If voters were serious about presenting to the world a picture of a Christian America, they would need to be painting with the colors of love, joy, peace, patience, kindness, generosity, fidelity, gentleness and self-control, because these are the colors that, as the Apostle Paul said in Galatians chapter 5, give convincing evidence of harmony with Jesus Christ and the power of God at work in American lives.

Of course, Americans and their leaders will continue to speak in the name of God, even profess grand things about God, as they make their case for American Exceptionalism and the righteousness of the American Way. But from a scriptural point of view, this rhetoric is all rubbish. What matters is not what you say but how you live.  And from a Christian point of view, nothing matters more than living a life that is inspired by God’s love for everyone. (1 Corinthians chapter 13)

In Matthew’s gospel (chapter 25) readers are taken to the time when God judges all the nations of the world. It is a rather terrifying scene because many of the people present at this judgement are convinced that they are the legitimate inheritors of the Kingdom of God.

But God is not fooled. God simply asks... Did you feed the hungry, offer drink to the thirsty, welcome the stranger, clothe the naked, care for the sick and visit those in prison?

How will America fare in this time of judgment, especially when we admit as evidence the  millions of Americans (many of them children and the elderly) who do not have enough good food to eat, or the millions of Americans who have to drink water polluted with lead and industrial/agricultural pollutants?  

What about the refugees and immigrants who are being refused at our borders and made to feel unwelcome in our land, or the homeless, many of them ill, who do not have a home and proper shelter from the elements, or the prison inmates, many of them African American, who are treated like the garbage of society?  See, in America it does matter where you live and what color you are and how much money you have.  The people of color in Flint Michigan with lead poisoned water are far less important than the people of Malibu California.

God is asking the nations about their public policy, not their verbal piety, because the true test of Christianity has only ever been and always will be... the test of love.

Imagine a political leader saying, “If I speak in the tongues of mortals and of angels, but do not have love, I am a noisy gong or a clanging cymbal.
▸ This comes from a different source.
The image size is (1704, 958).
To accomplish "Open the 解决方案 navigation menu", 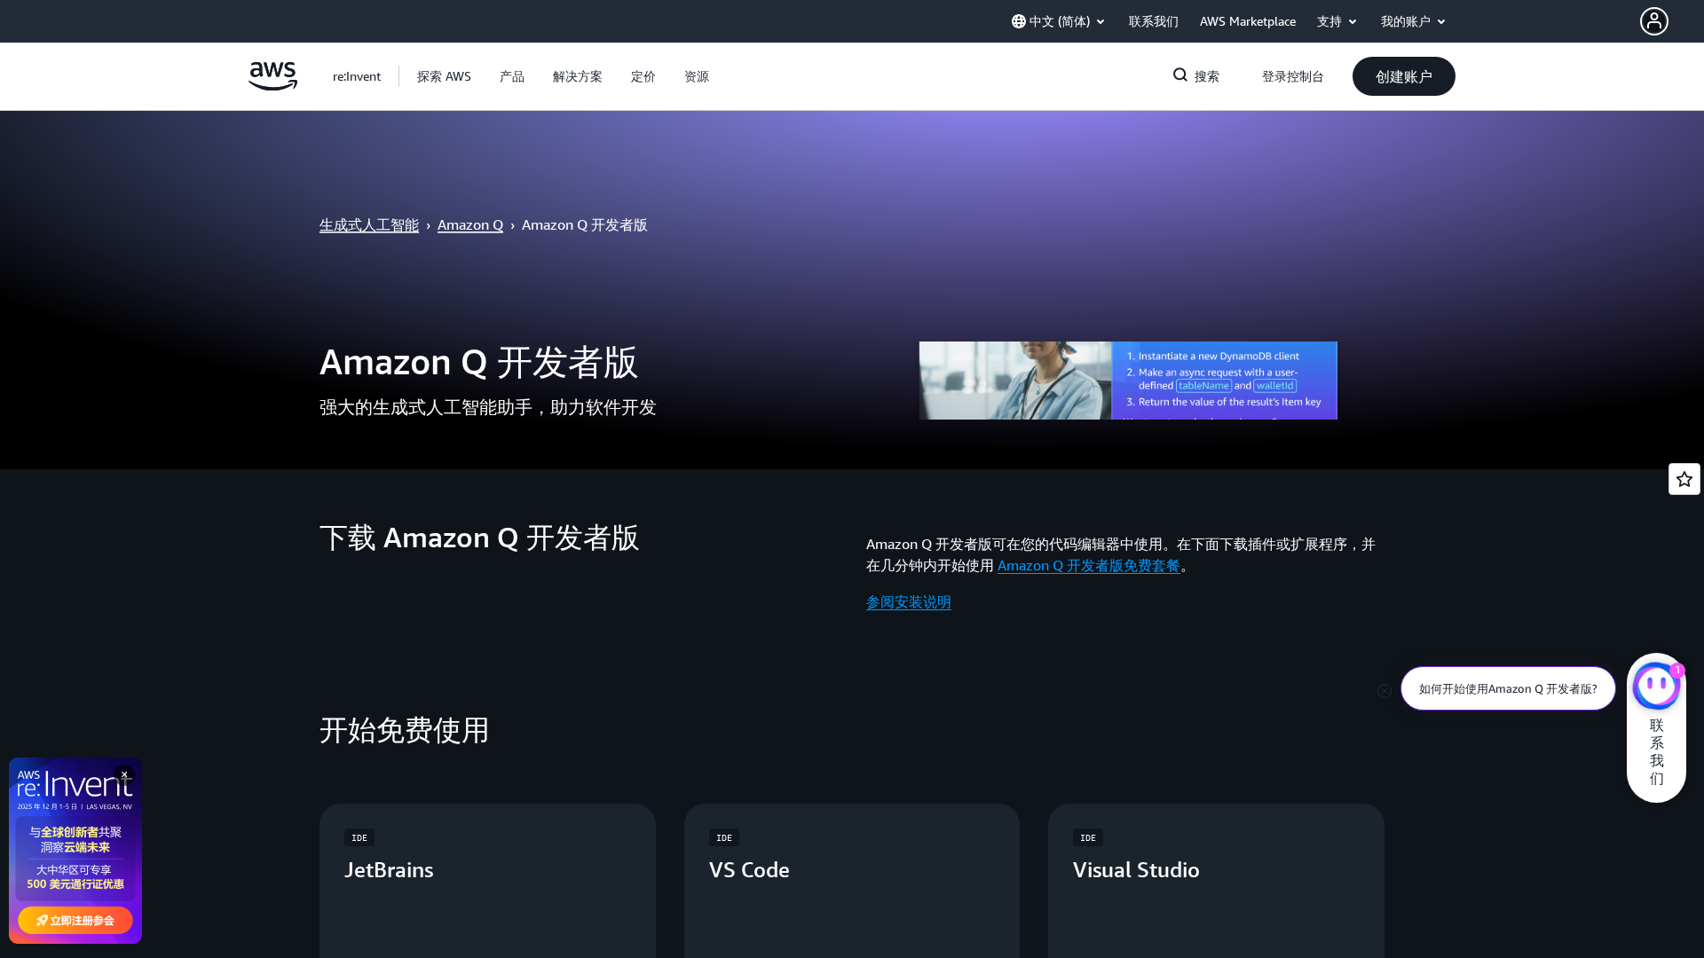I will [x=578, y=76].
And if I have prophetic powers, and understand all mysteries and all knowledge, and if I have all faith, so as to remove mountains, but do not have love, I am nothing” (1 Corinthians 13:1-2).
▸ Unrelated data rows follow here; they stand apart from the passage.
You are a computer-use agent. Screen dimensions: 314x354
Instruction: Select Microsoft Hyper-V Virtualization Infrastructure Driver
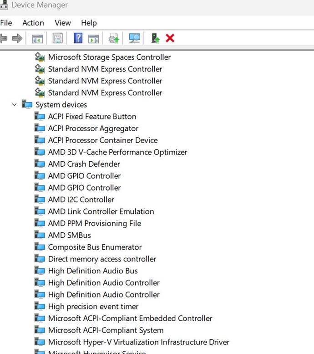(x=138, y=342)
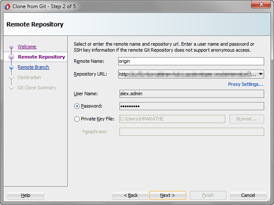Focus the User Name text field
This screenshot has width=274, height=205.
(191, 93)
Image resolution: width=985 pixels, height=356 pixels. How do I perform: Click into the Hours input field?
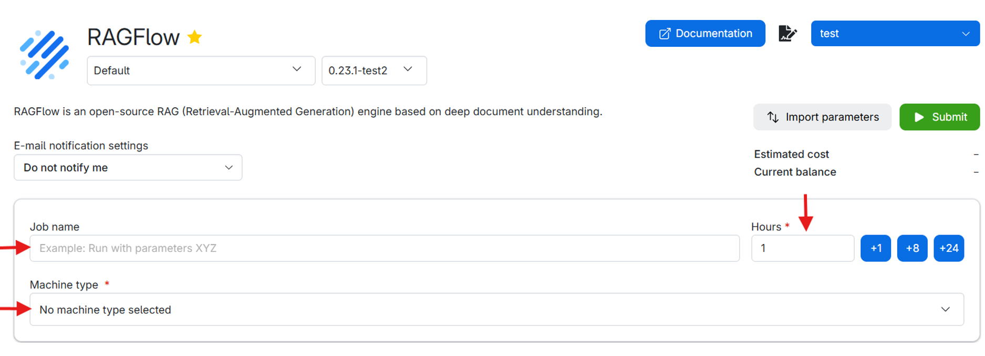[x=802, y=248]
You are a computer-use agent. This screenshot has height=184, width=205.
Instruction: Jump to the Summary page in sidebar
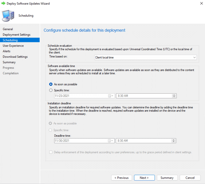pyautogui.click(x=9, y=62)
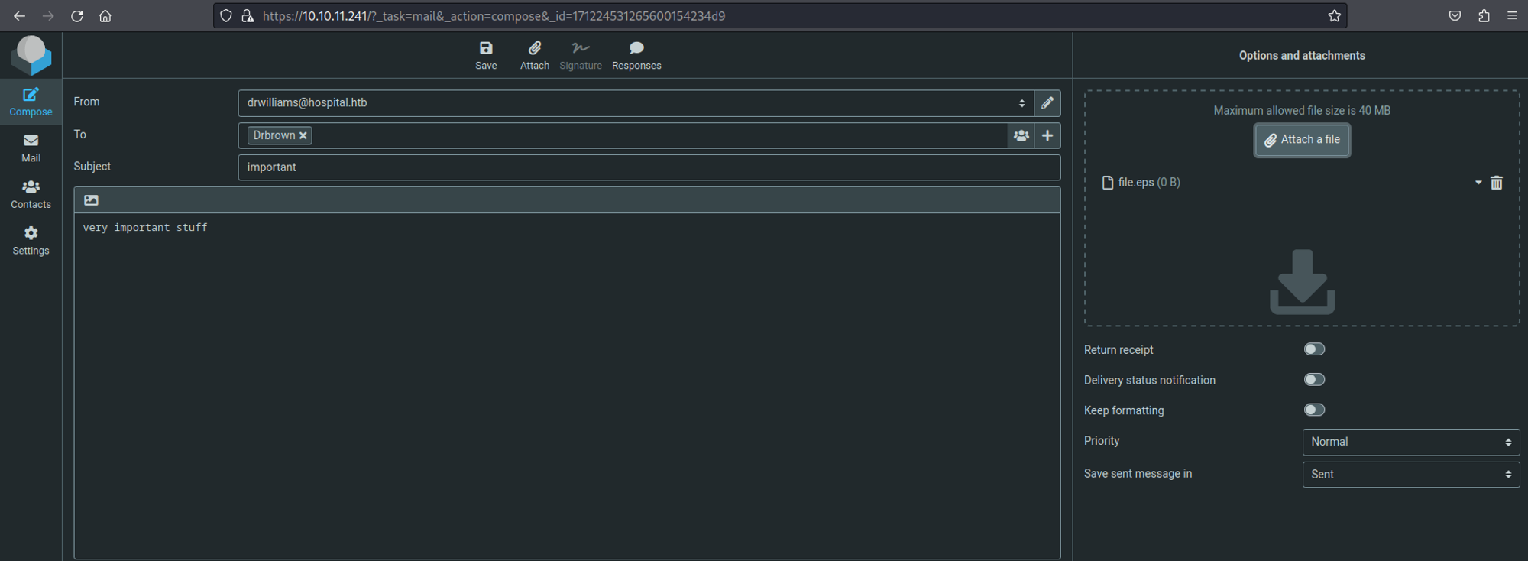Open address book contacts icon beside To field

tap(1021, 136)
Love or noise? Love or nothing? Christianity hinges on how people choose between them. If Americans were serious about being a Christian nation, they would call forth and elect leaders who are patient and kind, and never boastful or rude. They would demand a political process much less characterized by vitriol and noise.  But for that to happen, the people who vote would themselves need to espouse the virtues of love.  You see, we don’t get the opposite of who we are... we get exactly a reflection of our own core values.  That’s why this years political candidates are woefully insufficient to the tasks of inspiring and pristine leadership. Ain’t pretty but its true!

America, BE who you are and tell it like it really is.  Or, look in the mirror, change, and start living what you say you are... a Christian nation!  Contemplating an end to the rhetoric of a “Christian America,” is not the same as suggesting an end to Christianity in America. 
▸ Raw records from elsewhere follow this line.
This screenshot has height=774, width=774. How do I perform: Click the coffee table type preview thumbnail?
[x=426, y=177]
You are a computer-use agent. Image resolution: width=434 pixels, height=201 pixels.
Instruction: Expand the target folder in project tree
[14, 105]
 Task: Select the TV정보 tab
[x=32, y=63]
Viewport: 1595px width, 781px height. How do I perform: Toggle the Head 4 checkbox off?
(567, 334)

However, the violence and hate, and the greed and the lack of sympathy for those deemed to be threatening minorities, all those outside the prevailing majority who make the rules, strongly suggest that now is precisely the time for a sustained re-infusion of God’s love in our American foundations.  

But for that love to be genuinely Christian, and not a projection of our own fear, anxiety  or arrogance, citizens are going to have to separate once and for America’s true nature from true Christian ideals. They are not the same thing.